» Consigne:
Répondez s'il vous plaît à ces trois questions sur l'entretien ci-dessous, une réponse par ligne :
1. Pourquoi est-il facile de faire de la musique à Montréal ?
2. À quel showcase le groupe a-t-il joué devant des Français des Inrocks ?
3. Combien sont-ils à partir sur la route ?

» Source:
----------

Une grande place ! La musique est très, très présente. Il y a beaucoup de groupes. C’est vraiment facile de faire de la musique à Montréal parce que la vie n’est pas chère. Tu peux trouver de bons musiciens n’importe où. Mais en même temps ça peut rendre les choses un peu plus dures, car il y a tellement de groupes que pour se démarquer, il faut vraiment avoir quelque chose de spécial.
> Comment avez-vous réussi à vous faire une place en France ?
En fait ce qui nous a permis de venir ici, c’est un showcase montréalais. On a joué à M pour Montréal, et il y avait des français des Inrocks qui étaient présents et qui ont bien aimé notre concert. Ça nous a permis d’être suivis par le tourneur FURAX et de faire des spectacles ici. On a ensuite été pris en charge par le label Atmosphériques pour sortir l’album. Tout a démarré à partir de ce concert.
> Est-ce plus difficile pour un groupe québécois de percer en France ?
Ce qui nous aide, c’est qu’il n’y ait pas beaucoup de groupes francophones qui font notre genre de musique ici. Les gens sont fascinés par de la musique anglophone chantée en français. Mais par contre, la réalité financière est difficile. Il y a plein de concerts qu’on n’a pas pu faire parce qu’on n’avait pas les sous. Être six sur la route, ça coute cher !

----------

» Données fournies:
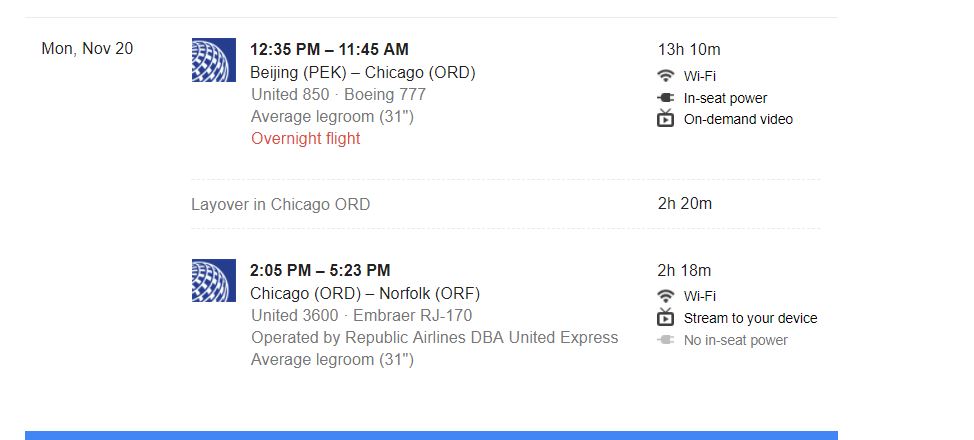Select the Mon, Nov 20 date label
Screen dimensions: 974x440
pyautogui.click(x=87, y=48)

----------

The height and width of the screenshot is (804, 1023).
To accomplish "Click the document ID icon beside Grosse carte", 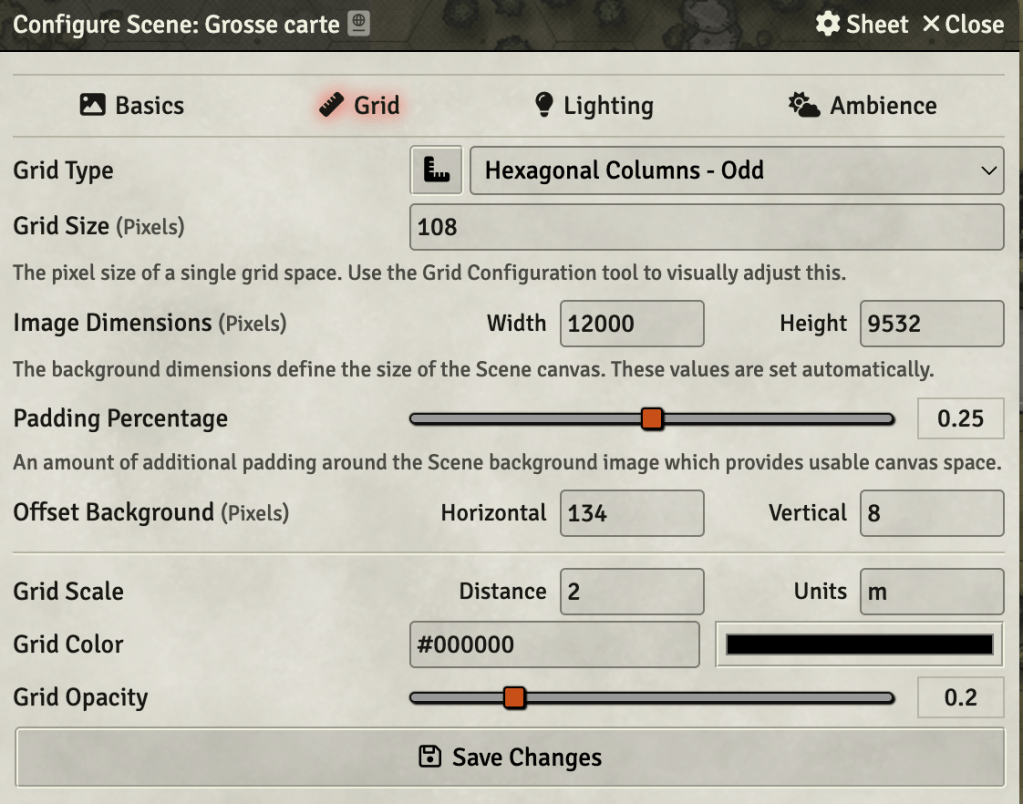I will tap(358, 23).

----------

» Réponse:
1. Parce que la vie n'y est pas chère.
2. M pour Montréal.
3. Six.